* Task directions
The result should be an exact copy of only the lines from the one with "You are a computer-use" through the last line of the data below, with pictures omitted.

* Information given
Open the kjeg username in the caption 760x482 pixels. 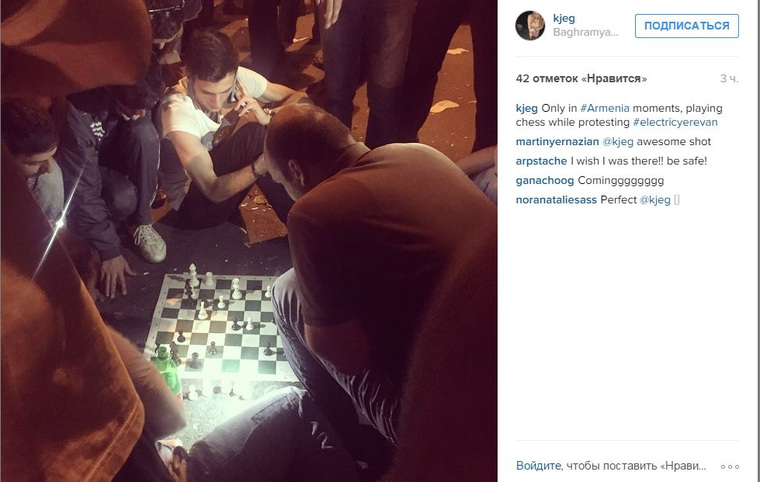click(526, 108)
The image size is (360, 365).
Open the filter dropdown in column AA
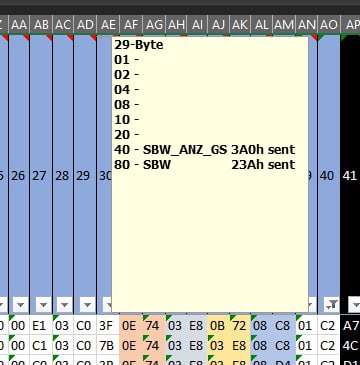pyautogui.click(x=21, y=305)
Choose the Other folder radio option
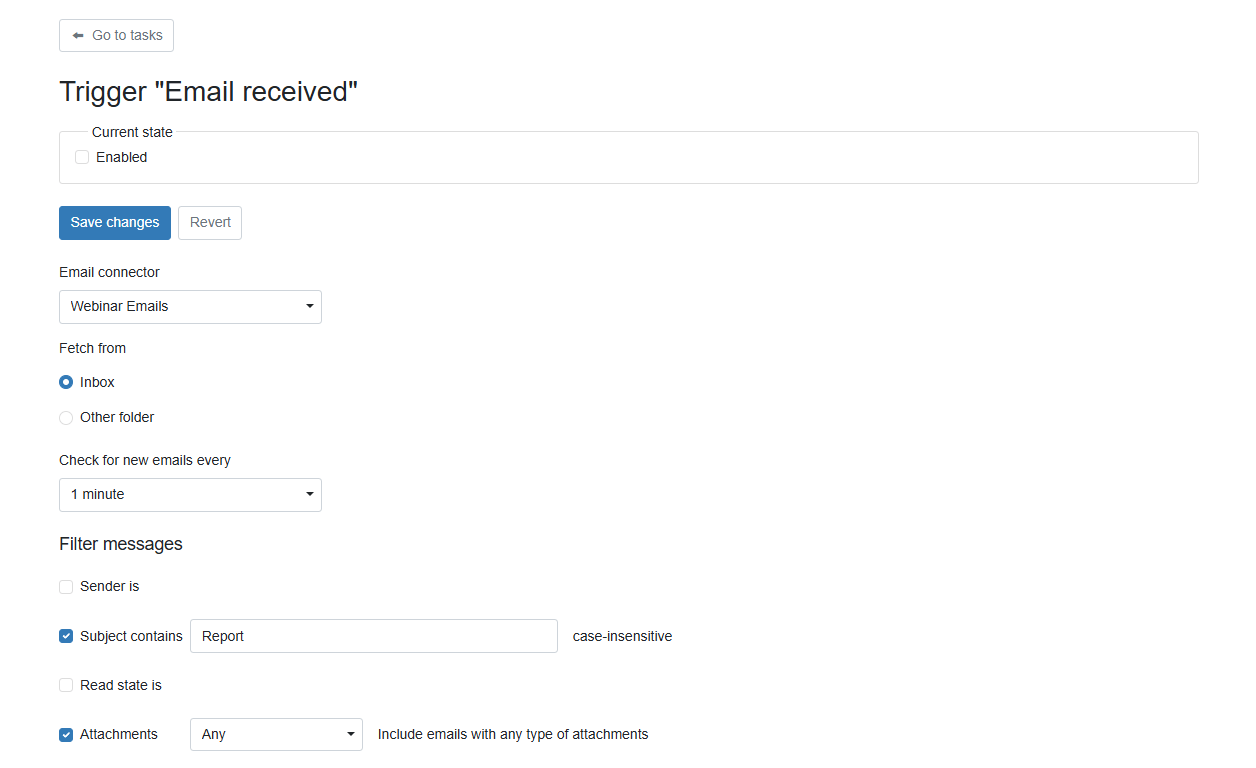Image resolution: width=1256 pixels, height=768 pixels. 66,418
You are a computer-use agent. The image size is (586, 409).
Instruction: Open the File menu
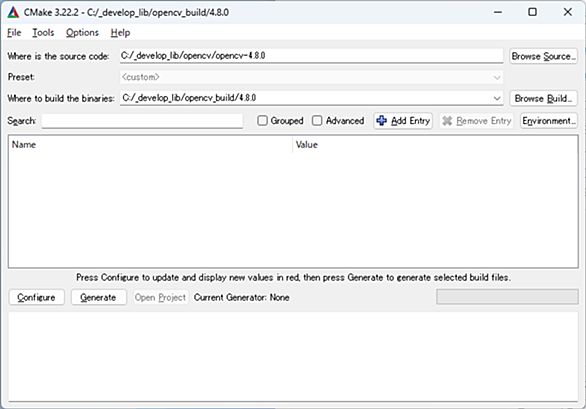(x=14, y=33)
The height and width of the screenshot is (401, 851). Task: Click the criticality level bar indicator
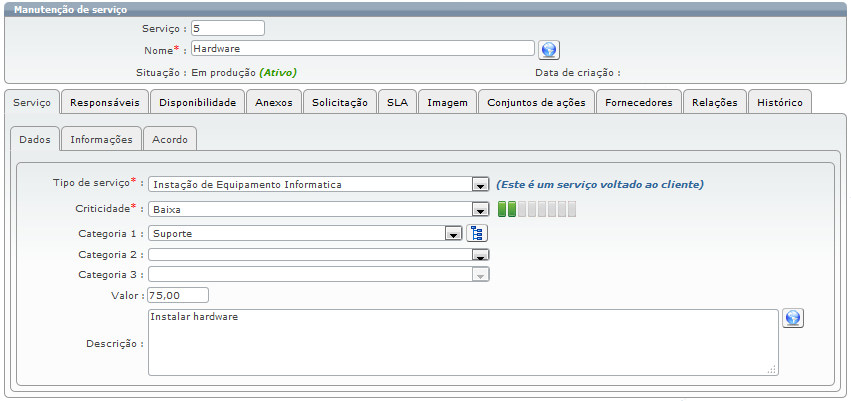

* Worked solution
You are a computer-use agent. The image size is (586, 409).
Instruction: Open the File menu
(x=14, y=33)
The height and width of the screenshot is (401, 851). Task: Click the criticality level bar indicator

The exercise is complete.